# JOB A:
Answer the following questions using the hearing transcript.
(i) According to Ms Boljkovac, how large is the debt?
(ii) How many days a week does Ms Thornthwaite say she is at work?
(iii) Since what date, according to Member Lennard, has no payment been made?
# JOB B:
Reproduce a section of the hearing transcript word for word. Begin at the words "62.She asked what" and stop after "they have been.".
# JOB C:
Rewrite as a short bulleted list the paragraph of the hearing transcript in which Ms Thornthwaite begins "No one told me." Keep its main facts.

MEMBER LENNARD: Did you not read the order? Did you not get the order? It doesn’t make sense to me that you were prompted to make two manual payments and yet you say you believe they were coming from Centrepay.
MS THORNTHWAITE: I got told the, I thought it was coming out and the money - - -
MEMBER LENNARD: Who told you it was coming out?
MS THORNTHWAITE: No one told me. I just assumed it was coming out of Centrepay because I was still receiving money in January from Centrelink. I paid these two payments on the view that was going on paying back what I owed. Even though I didn’t know how much I was in debt I thought those payments were going to what I owed and that the rent was still coming out.
MEMBER LENNARD: And why have you made no payments since 15 February this year?
MS THORNTHWAITE: I haven’t received anything. I didn’t, and again, I thought it was still coming out. It was something I had not thought about. I didn’t think about paying rent from when I moved in there in December 2000. What, given straight from Centrelink 2000, the bank. I didn’t even receive that money in my bank account. It was gone away before I got my payments from Centrelink.”
61.That is when Ms Boljkovac listed the numerous letters that were sent to the appellant. Ms Boljkovac went on to say:
“MS BOLJKOVAC: There has been numerous correspondence and efforts to contact Ms Thornthwaite. She has been aware that she hasn’t been complying. The debt is $12,000 with a substantial amount of regular income coming into that property each fortnight.
MEMBER LENNARD: I find this really kind of hard to set aside, I’m sorry, because on the evidence - and I can understand, really well understand, how well with a daughter with a serious condition that your mind would be elsewhere. But given the amount of contact that you’ve had from ACT Housing, the fact that we’ve been - - -
MS THORNTHWAITE: My Housing manager, I’ve not spoken to
Ray Brown. No one’s been - no Housing manager’s been to my house. I’ve asked my mother. I’m at work four days a week. My mum is there three days of the week.
MEMBER LENNARD: But I have evidence that the, the representative of ACT Housing who’s here today has spoken to you about this. While I can understand, and I have had the experience that people don’t understand what’s happening with Centrepay, once there’s an order is made and some payments are made I find it quite difficult to accept that explanation.”
62.She asked what the total arrears were. That was told to her. There was then further comments made. Ms Boljkovac talks about the fact there were two young children, seeking an adjournment, and worried about placing them at risk. She said, “I recognise there are children in a lot of problems.” And Senior Member Lennard said, “I know.” There’s some further talk there. Ms Faulder says:
“MS FAULDER: - - - when they face eviction. However, albeit the reasons for what’s occurred in the past I am not aware of at this stage however I am attempting in a very short, in a very brief adjournment period to put stuff in place so that these repayments are now routine and regular as replacing sporadic as they have been.

# MATERIAL PROVIDED:
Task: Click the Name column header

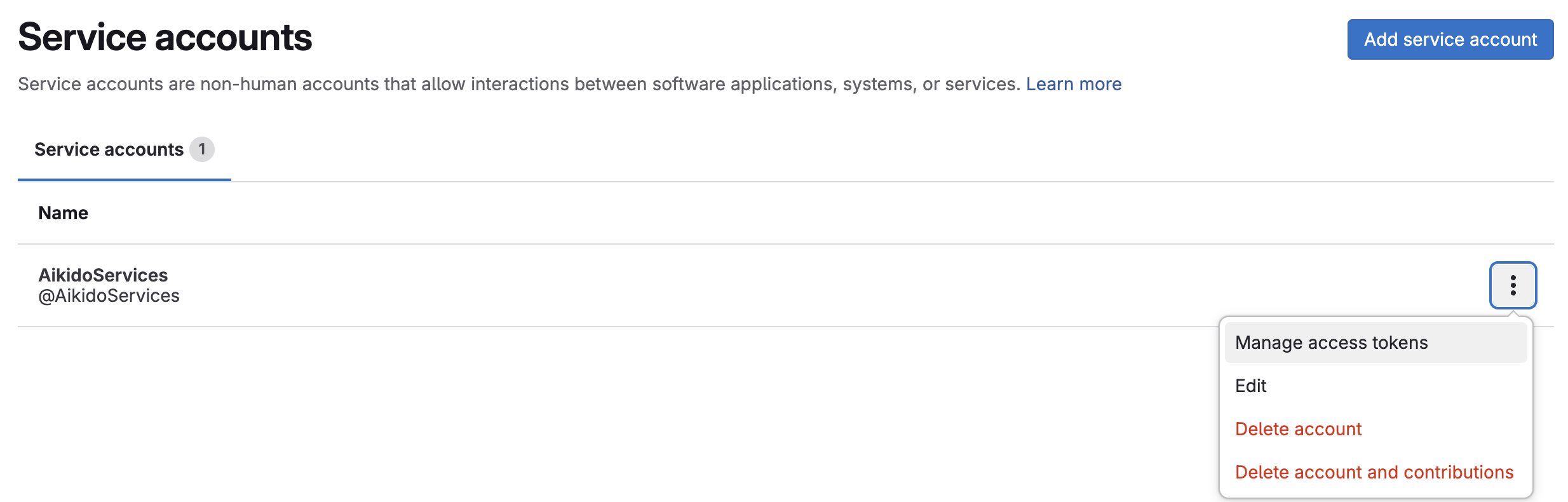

# RESPONSE A:
(i) $12,000
(ii) Four days a week
(iii) 15 February this year

# RESPONSE B:
62.She asked what the total arrears were. That was told to her. There was then further comments made. Ms Boljkovac talks about the fact there were two young children, seeking an adjournment, and worried about placing them at risk. She said, “I recognise there are children in a lot of problems.” And Senior Member Lennard said, “I know.” There’s some further talk there. Ms Faulder says:
“MS FAULDER: - - - when they face eviction. However, albeit the reasons for what’s occurred in the past I am not aware of at this stage however I am attempting in a very short, in a very brief adjournment period to put stuff in place so that these repayments are now routine and regular as replacing sporadic as they have been.

# RESPONSE C:
- No one told Ms Thornthwaite that payments were coming out; she assumed they were coming out of Centrepay.
- She based this assumption on still receiving money from Centrelink in January.
- She made the two payments believing they would go toward paying back what she owed.
- She did not know how much she was in debt.
- She thought the rent was still coming out.